I am trying to find some ways to reproduce the problem.
Also will start to do some tests on the latest version `0.52.0

@scarlier
Copy link

scarlier commented May 22, 2023

We seem to have the same error "fatal error: concurrent map iteration and map write" not sure if it is related. Otherwise, I can create a new ticket.

Running in AWS Fargate with OPA version 0.52.0

fatal error: concurrent map read and map write
goroutine 253983 [running]:
net/textproto.MIMEHeader.Get(0xc0004f5260, {0x1e00c87?, 0xc000073800?})
	/usr/local/go/src/net/textproto/header.go:34 +0x45
net/http.Header.Get(...)
	/usr/local/go/src/net/http/header.go:50

dump.txt

@anderseknert
Copy link
Member

Thanks @scarlier 👍 That's useful for prioritization.

@ashutosh-narkar
Copy link
Member

@scarlier you seem to be using the http.send builtin in your policy. Can you share the policy? Also how is OPA queried in your case. Are there concurrent requests being made to OPA? Any additional details you can provide to repro the issue would be helpful. Thanks!

@scarlier
Copy link

@ashutosh-narkar

This is our function for the http.send

fetch_jwks(token, jwks_urls) = jwks {
  url := jwks_urls[opa.runtime().env.APPLICATION_ENVIRONMENT_NAME]
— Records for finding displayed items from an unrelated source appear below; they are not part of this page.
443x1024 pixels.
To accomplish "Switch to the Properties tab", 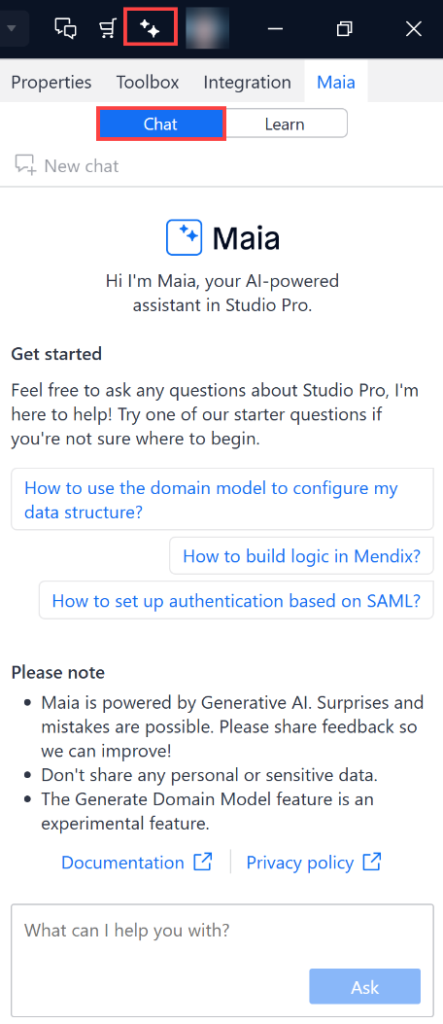I will pyautogui.click(x=52, y=82).
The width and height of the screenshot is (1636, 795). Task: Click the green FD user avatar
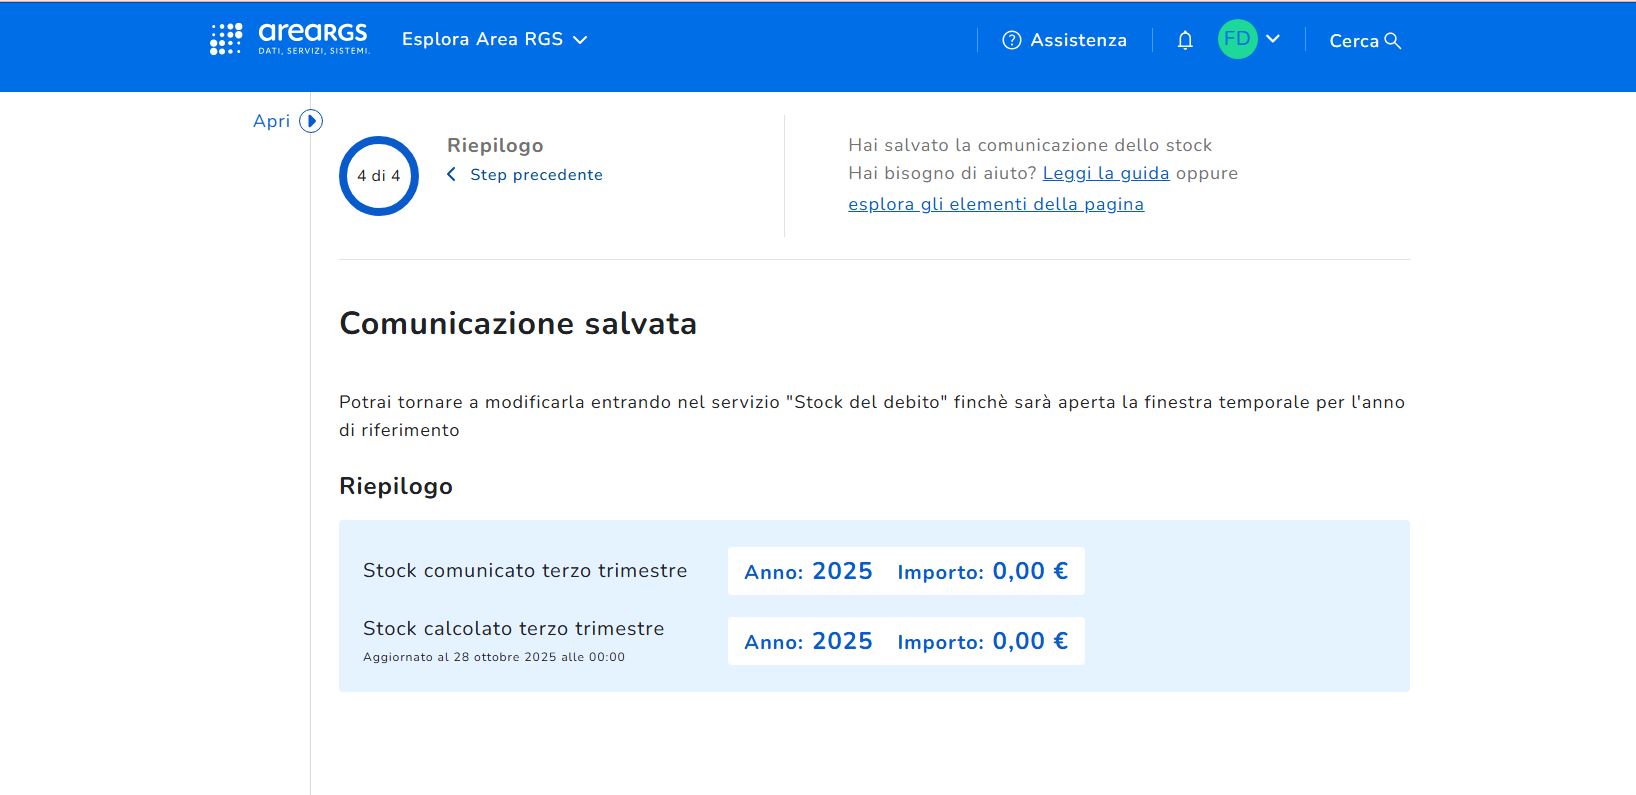tap(1237, 39)
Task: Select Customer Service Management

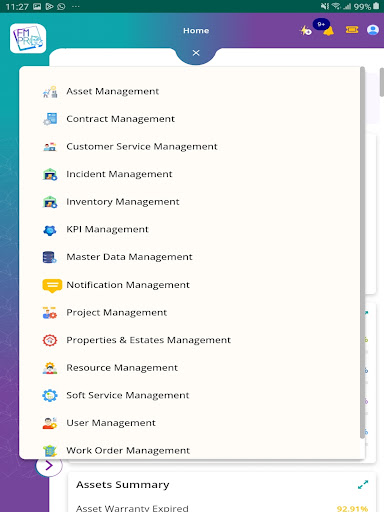Action: click(x=142, y=147)
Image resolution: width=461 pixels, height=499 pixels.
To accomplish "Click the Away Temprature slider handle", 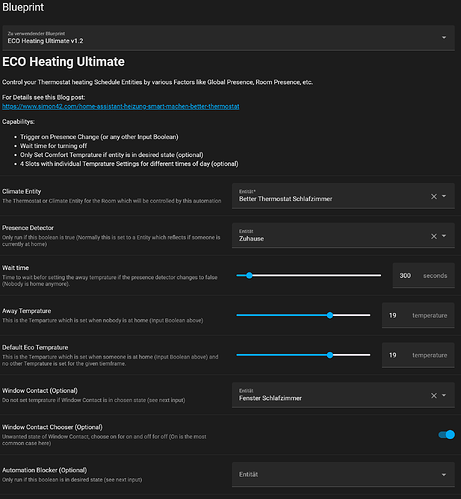I will 330,315.
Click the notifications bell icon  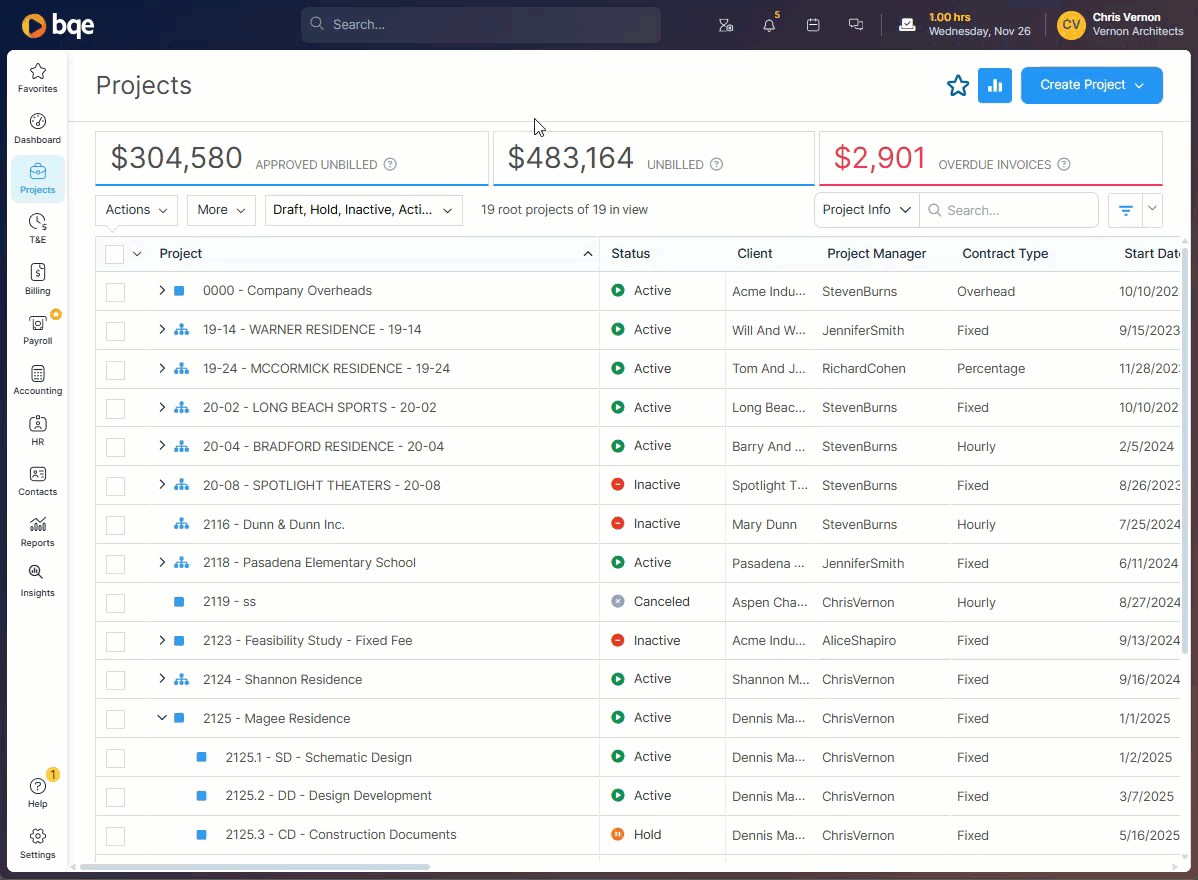tap(769, 25)
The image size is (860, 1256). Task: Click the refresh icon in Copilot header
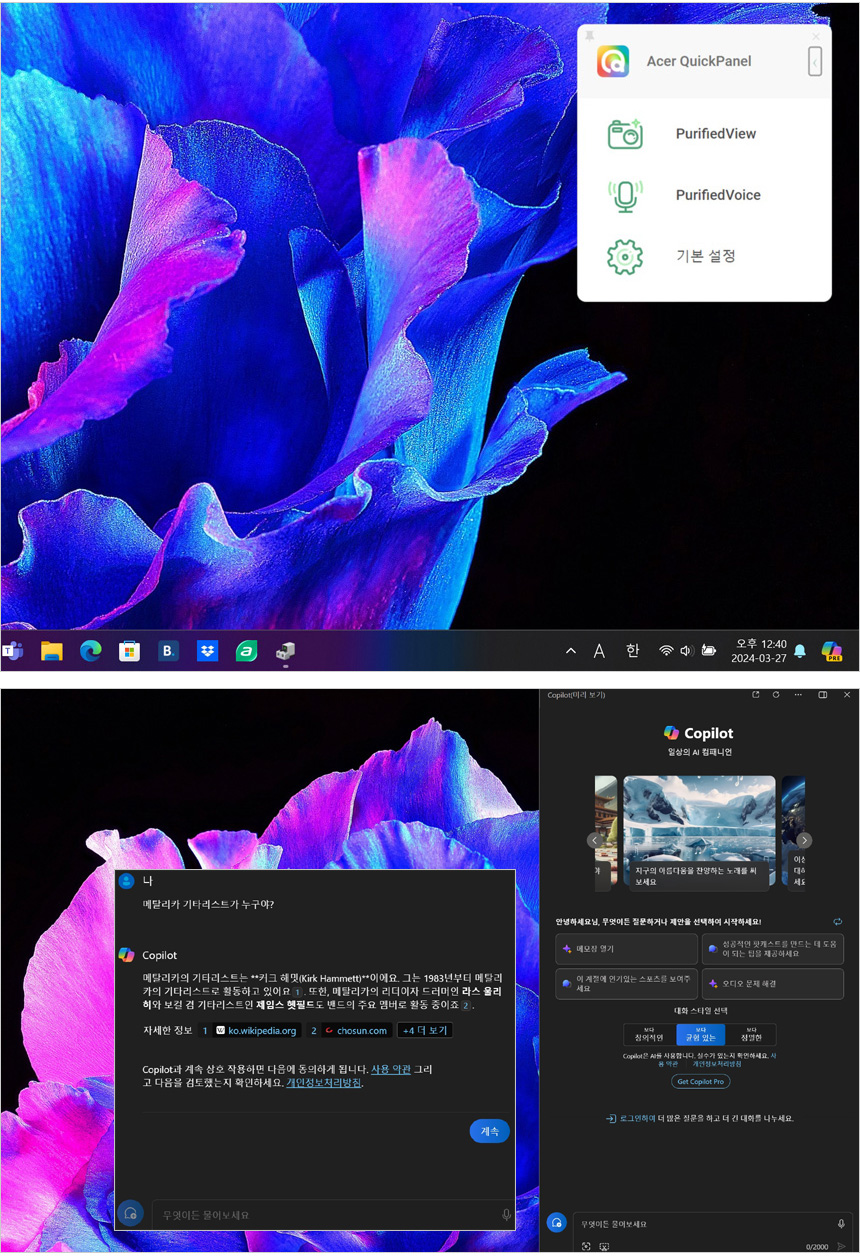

  jwt_unverified := io.jwt.decode(token)
  jwt_header := jwt_unverified[0]

  jwks := http.send({
    "url": concat("?", [url, urlquery.encode_object({"kid": jwt_header.kid})]),
    "method": "GET",
    "force_cache": true,
    "caching_mode": "deserialized",
    "force_cache_duration_seconds": 3600
  }).body

  jwt_header.kid == jwks.keys[_].kid
}

i must say that we did notice some strange behavior that the cache does not work. at-least it works for around an hour and then we see the url getting hit a lot, normal use it would be a few call each hour. but then we see peak usage of around 350 rpm while the policy is called at a rate for around 700 rpm

We call the policy with url http://localhost:8181/v1/data/pcsauth/authenticated with the following input

  Input-Token:
    type: object
    properties:
      input:
        $ref: '#/components/schemas/Token'
  Token:
    type: object
    properties:
      token:
        type: string
        description: JWT token
      ip:
        type: string
        description: ip-address of the client
        example: 192.0.0.1
      service:
        type: string
        description: The service name.
        example: example-service
      resource:
        type: string
        description: The HTTP request path or other identifier should be used to specify the resource being accessed, to ensure proper identification and authorization.
        example: /very-secret/endpoint
    required: ["token", "ip", "service", "resource"]

Opa is running in 2 fargate containers behind a NLB running on 2048 cpu units on each container.

@ashutosh-narkar
Copy link
Member

Thanks for sharing this @scarlier. Just wanted to point out that since you're using caching_mode: deserialized, an unlimited cache size will be assumed. So do you see the panic during peak time ie. when OPA is handling a bunch of requests?

we did notice some strange behavior that the cache does not work. at-least it works for around an hour and then we see the url getting hit a lot

Is this for the same request being made to OPA multiple times w/o any changes to any of the http.send request parameters?

@scarlier
Copy link

scarlier commented May 25, 2023

Yes, I am aware of caching mode. It was a test to see if things would improve. But memory would not seem to be a problem as the container is only using 10% of its memory.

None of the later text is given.